[Pixel coordinate grounding data]
Segment Open

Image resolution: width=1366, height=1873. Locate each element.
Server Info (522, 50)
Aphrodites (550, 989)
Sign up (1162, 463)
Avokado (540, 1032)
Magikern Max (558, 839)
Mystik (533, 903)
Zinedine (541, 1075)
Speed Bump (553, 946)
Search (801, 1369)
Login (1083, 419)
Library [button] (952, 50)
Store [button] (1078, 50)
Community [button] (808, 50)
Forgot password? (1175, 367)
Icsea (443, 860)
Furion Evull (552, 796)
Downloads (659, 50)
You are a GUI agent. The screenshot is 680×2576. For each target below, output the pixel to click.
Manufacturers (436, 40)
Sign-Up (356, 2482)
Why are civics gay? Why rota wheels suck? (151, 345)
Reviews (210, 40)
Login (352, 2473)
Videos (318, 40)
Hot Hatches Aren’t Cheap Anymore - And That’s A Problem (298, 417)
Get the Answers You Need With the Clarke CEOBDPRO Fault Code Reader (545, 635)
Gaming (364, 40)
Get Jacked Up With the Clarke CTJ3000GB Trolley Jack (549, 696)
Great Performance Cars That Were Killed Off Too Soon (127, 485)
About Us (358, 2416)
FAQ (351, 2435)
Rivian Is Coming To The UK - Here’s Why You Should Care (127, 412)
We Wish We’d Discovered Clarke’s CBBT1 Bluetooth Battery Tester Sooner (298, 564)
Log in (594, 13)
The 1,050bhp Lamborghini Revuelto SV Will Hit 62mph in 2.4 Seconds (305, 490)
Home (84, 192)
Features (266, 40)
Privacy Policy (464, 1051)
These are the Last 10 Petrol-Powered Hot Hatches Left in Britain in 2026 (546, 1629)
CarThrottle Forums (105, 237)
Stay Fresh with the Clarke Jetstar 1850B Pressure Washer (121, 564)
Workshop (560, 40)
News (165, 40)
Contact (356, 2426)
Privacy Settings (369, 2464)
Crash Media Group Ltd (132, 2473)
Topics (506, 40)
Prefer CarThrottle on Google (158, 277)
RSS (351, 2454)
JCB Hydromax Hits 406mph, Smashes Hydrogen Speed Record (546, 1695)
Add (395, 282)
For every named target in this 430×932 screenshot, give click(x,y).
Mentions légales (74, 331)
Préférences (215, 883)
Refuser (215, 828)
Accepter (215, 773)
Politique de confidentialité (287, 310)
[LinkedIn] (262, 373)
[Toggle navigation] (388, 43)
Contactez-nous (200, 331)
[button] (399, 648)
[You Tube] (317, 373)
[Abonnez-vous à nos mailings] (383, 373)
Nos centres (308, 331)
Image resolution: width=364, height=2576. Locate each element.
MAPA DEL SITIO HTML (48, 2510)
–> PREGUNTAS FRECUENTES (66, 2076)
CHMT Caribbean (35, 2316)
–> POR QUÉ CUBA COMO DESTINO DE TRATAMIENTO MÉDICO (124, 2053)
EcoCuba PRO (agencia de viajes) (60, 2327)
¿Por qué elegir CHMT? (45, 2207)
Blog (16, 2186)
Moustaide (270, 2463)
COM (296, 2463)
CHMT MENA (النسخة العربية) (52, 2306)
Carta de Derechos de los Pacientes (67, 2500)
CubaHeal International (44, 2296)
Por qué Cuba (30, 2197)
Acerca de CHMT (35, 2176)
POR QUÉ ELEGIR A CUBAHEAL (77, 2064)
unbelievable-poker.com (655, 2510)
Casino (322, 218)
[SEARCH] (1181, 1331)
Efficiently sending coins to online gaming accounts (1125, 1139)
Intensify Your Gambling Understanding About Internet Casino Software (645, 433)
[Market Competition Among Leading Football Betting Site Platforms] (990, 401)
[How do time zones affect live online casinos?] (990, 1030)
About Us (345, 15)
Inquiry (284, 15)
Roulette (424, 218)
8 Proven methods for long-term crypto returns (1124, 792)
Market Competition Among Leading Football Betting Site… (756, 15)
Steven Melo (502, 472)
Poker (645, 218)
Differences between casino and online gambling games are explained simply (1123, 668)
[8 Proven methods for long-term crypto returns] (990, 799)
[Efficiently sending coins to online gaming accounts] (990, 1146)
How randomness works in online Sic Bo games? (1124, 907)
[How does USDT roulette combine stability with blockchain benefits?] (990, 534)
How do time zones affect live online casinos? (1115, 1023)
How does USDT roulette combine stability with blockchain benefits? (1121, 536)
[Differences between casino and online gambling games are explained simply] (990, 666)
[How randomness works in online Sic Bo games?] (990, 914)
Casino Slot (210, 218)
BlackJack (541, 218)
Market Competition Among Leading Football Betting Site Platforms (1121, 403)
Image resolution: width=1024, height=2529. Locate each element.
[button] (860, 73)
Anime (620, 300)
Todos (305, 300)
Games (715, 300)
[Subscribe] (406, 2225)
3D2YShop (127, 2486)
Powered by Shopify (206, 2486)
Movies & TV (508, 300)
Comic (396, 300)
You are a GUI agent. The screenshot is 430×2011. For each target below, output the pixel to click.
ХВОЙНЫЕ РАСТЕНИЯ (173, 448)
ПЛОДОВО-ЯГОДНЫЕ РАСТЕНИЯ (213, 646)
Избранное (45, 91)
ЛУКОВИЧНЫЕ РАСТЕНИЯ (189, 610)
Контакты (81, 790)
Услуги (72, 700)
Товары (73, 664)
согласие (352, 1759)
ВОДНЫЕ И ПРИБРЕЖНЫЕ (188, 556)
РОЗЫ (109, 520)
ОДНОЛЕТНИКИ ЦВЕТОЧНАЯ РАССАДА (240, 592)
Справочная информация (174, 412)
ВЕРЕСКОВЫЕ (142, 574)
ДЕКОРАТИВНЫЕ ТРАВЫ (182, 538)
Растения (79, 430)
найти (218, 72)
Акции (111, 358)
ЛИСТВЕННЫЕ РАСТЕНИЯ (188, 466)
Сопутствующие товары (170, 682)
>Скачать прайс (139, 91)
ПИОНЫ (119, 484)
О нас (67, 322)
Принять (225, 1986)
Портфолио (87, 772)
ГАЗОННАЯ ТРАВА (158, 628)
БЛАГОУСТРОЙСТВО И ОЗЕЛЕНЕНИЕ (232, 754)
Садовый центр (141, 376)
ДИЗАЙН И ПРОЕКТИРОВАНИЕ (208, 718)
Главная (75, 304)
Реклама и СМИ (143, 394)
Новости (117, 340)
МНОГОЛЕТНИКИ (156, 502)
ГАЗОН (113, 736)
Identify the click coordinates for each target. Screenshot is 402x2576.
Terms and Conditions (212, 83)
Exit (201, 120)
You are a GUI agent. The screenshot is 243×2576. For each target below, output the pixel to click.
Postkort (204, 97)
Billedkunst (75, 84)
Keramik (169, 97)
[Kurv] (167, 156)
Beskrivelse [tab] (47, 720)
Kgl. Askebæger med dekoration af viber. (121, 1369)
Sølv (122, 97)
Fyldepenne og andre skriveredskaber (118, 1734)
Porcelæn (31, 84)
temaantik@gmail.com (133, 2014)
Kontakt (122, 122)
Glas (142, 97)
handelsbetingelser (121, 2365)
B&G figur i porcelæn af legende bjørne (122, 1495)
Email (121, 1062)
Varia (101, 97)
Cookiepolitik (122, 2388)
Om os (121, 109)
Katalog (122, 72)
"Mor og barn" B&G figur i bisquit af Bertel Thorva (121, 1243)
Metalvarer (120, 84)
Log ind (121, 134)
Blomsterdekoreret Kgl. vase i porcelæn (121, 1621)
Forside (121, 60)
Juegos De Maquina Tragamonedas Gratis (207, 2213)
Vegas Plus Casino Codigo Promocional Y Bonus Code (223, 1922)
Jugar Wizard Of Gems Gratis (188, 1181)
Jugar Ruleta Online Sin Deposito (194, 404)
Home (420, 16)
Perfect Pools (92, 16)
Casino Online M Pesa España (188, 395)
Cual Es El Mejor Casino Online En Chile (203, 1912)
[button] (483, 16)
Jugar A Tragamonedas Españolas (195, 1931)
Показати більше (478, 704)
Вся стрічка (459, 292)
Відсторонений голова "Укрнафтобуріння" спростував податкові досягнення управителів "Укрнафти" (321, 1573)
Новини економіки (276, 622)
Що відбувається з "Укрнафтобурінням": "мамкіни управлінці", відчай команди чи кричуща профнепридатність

Segment Closed

Work task:
Throughout the data above, count the lines in which the word "between" occurs; supply the number alone.

Solution to the exercise:
2